Douloureux réveil : les massacres et enlèvements terroristes du 7 octobre en Israël, particulièrement horribles et massifs, déclencheurs d’une nouvelle « guerre de Gaza » (1), ont rappelé le parrain historique à ses devoirs. Ainsi, le Gerald Ford, le plus gros porte-avions des États-Unis, également le plus grand bâtiment de guerre au monde — « 112 000 tonnes de diplomatie », dit-on, mais « de diplomatie des armes, plus que de l’arme de la diplomatie », écrit Jack Dion dans Marianne du 12 octobre 2023 (2) — a été dépêché dans la région. Il croise depuis quelques jours au large du Liban, à la tête d’une escadre composée d’un croiseur, de quatre destroyers, de plusieurs sous-marins nucléaires, et d’importants moyens aériens.

Lire aussi « La nouvelle guerre de Gaza », Le Monde diplomatique, octobre 2023.

Le président Biden vient de décider de doubler la mise, avec l’envoi ces jours-ci, depuis les côtes américaines, d’un second groupe aéronaval, autour de l’USS Dwight D. Eisenhower. Une présence militairement spectaculaire, et même écrasante, bien dans la tradition américaine qui porte un message appuyé aux pays (notamment l’Iran, la Syrie) ou aux forces (comme le Hezbollah libanais) qui tenteraient d’ouvrir de nouveaux fronts au nord ou à l’est, contre une armée israélienne occupée elle-même au sud à venger ses morts et otages, espérant éradiquer les réseaux assassins.

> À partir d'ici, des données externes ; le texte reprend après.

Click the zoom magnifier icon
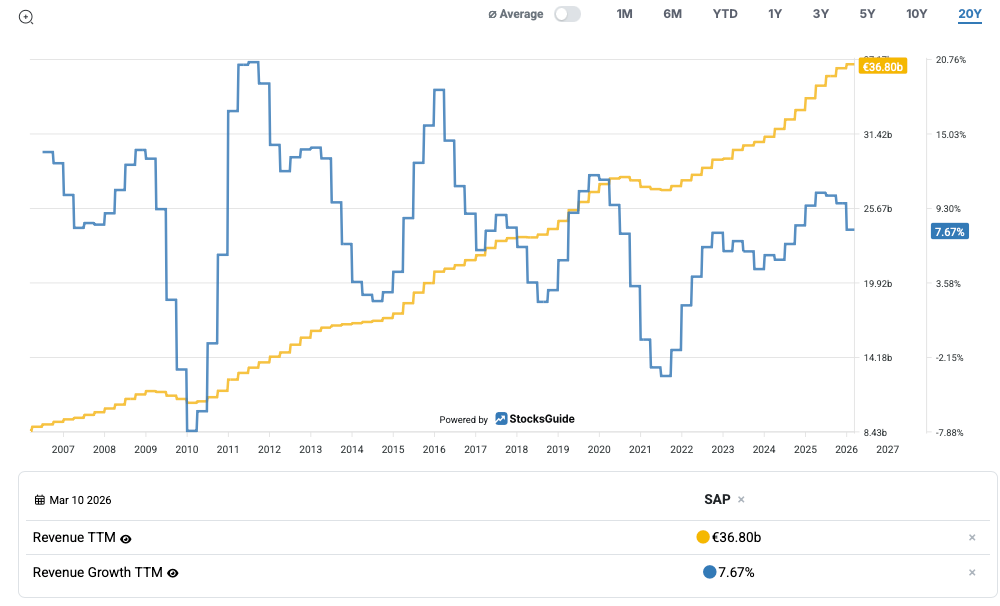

Confirmation par le général Michael Kurilla, commandant du Centcom (qui coordonne les opérations américaines du Proche-Orient depuis son quartier général en Floride, et qui a Israël dans sa zone de responsabilité depuis 2021) : la mission de ces forces consiste à « se tenir fermement au côté de ses partenaires israéliens et régionaux, pour répondre au risque que poserait une partie qui chercherait à étendre le conflit ». C’est ce qu’est venu répéter le président américain en personne, lors d’une visite-éclair en Israël du 18 au 19 octobre.

À l’état pur

En parallèle, des gros-porteurs de l’US Air force ont commencé à livrer à l’armée israélienne de quoi reconstituer ses stocks de missiles et d’antimissiles. Déjà bénéficiaire de la plus grosse enveloppe d’aide militaire US (3,8 milliards de dollars par an), Israël s’est vu promettre une nouvelle assistance en matière de renseignement et de logistique par le président Biden, qui se fait filmer en « salle de crise » à la Maison Blanche, dénonçant « l’assaut épouvantable et sans précédent des terroristes du Hamas » — le « mal à l’état pur contre le peuple d’Israël ».

Une présence américaine faisant donc figure de « retour sur zone », qui se veut dissuasive et rassurante, et pourrait contribuer — en cas de besoin — à des coups de pouce militaires, ou à des opérations de libération et exfiltration d’otages, d’évacuation de ressortissants et réfugiés. Mais qui, dans la foulée de la large tournée diplomatique régionale que vient d’effectuer en urgence le secrétaire d’Etat Antony Blinken, donne aussi à Washington les moyens de « retenir » quelque peu l’exécutif israélien dans son entreprise de vengeance et d’annihilation de ses adversaires, compte tenu des inévitables « dégâts collatéraux » sur les populations civiles, et des risques d’embrasement régional.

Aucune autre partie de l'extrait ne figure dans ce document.